Validity of current somatoform disorder diagnoses: perspectives for classification in DSM-V and ICD-11

Affiliations
Review

Validity of current somatoform disorder diagnoses: perspectives for classification in DSM-V and ICD-11

Bernd Löwe et al. Psychopathology. 2008.

Abstract

Background: The impending revisions of DSM-IV and ICD-10 provide an excellent opportunity to improve the diagnostic accuracy of the current somatoform disorder classification. To prepare for these revisions, this study systematically investigates the validity of the current classification of somatoform disorders.

Methods: We searched Medline, Psycinfo and reference lists to investigate convergent, divergent, criterion and predictive validity of the current somatoform disorder classification.

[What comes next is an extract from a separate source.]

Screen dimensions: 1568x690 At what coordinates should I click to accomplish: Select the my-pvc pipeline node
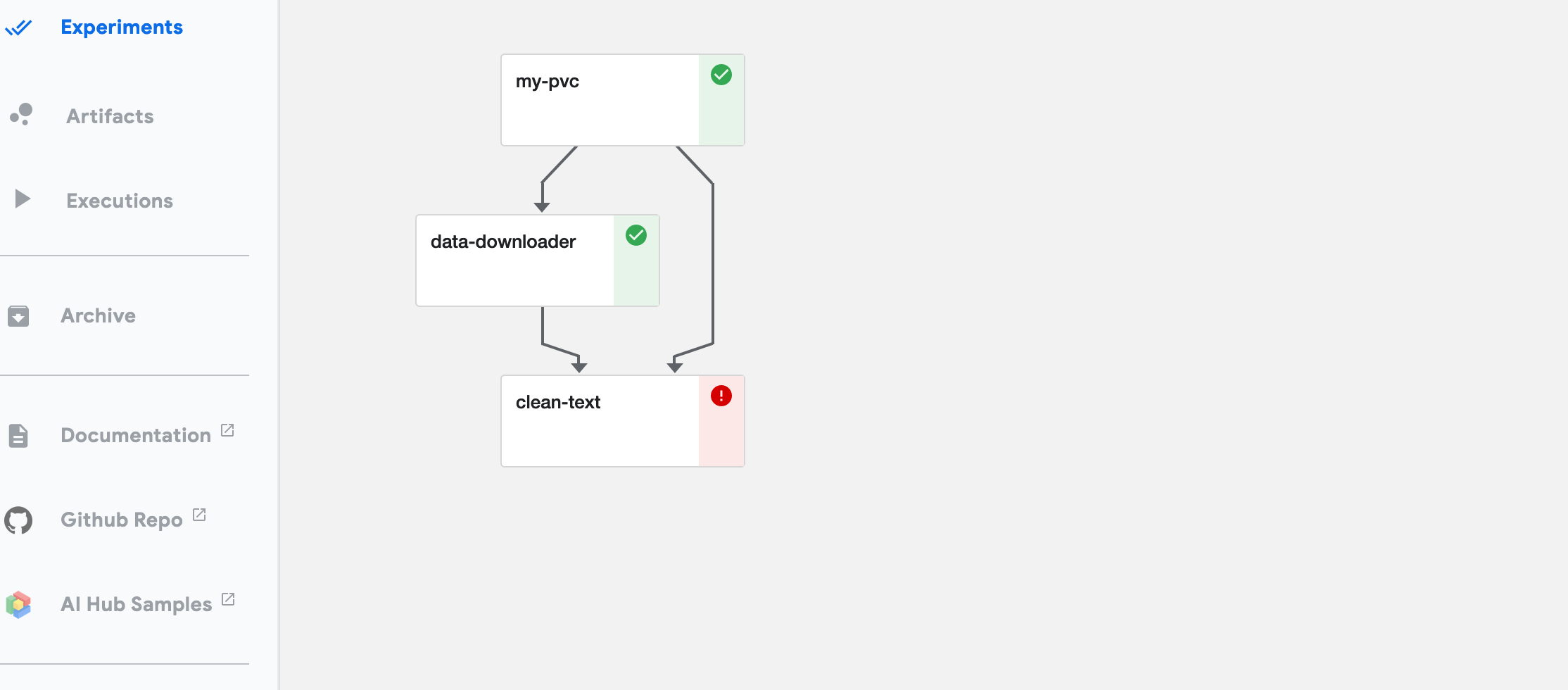coord(600,99)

Results: Substantial associations of somatoform disorders with functional impairment and elevated health care costs give evidence for the clinical and societal importance of somatoform disorders and for the convergent validity of the current operationalization. The specificity of the current somatoform disorder classification, i.e. their divergent validity, is demonstrated by the fact that functional somatic syndromes and their consequences are only partially explained by association with anxiety and depression. However, the imprecision of the diagnostic criteria, which are not based on positive criteria but on the exclusion of organic disease, largely limits the criterion validity of the current classification systems. Finally, studies investigating the predictive potential of somatoform disorders are lacking, and to date predictive validity has to be considered as low.

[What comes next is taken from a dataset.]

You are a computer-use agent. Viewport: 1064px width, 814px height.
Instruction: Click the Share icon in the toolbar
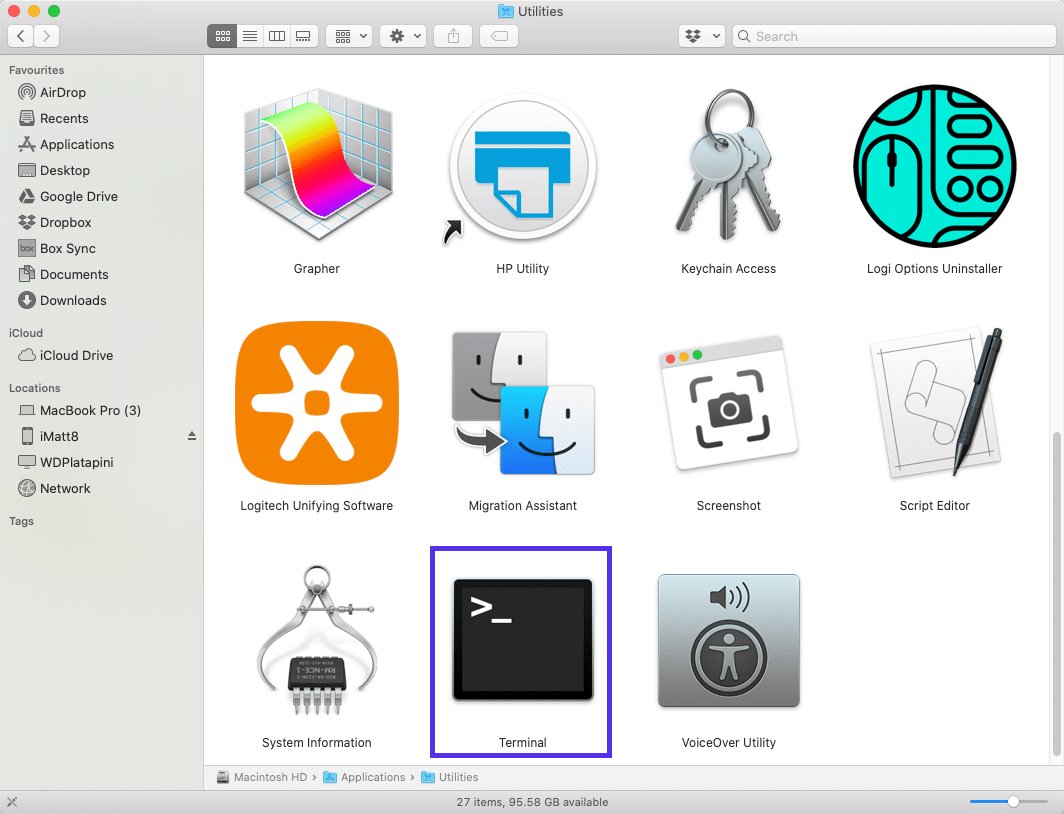pos(452,36)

Conclusions: The insufficient criterion and predictive validity of the present somatoform classification underlines the need to revise the diagnostic criteria. However, an abolishment of the whole category of somatoform disorders would ignore the substantial convergent and divergent validity of the current classification and would exclude patients with somatoform symptoms from the current health care system. A careful revision of the current somatoform disorder diagnoses, based on positive criteria of psychological, biological and social features, has the potential to substantially improve the reproducibility and clinical utility of the existing classification system.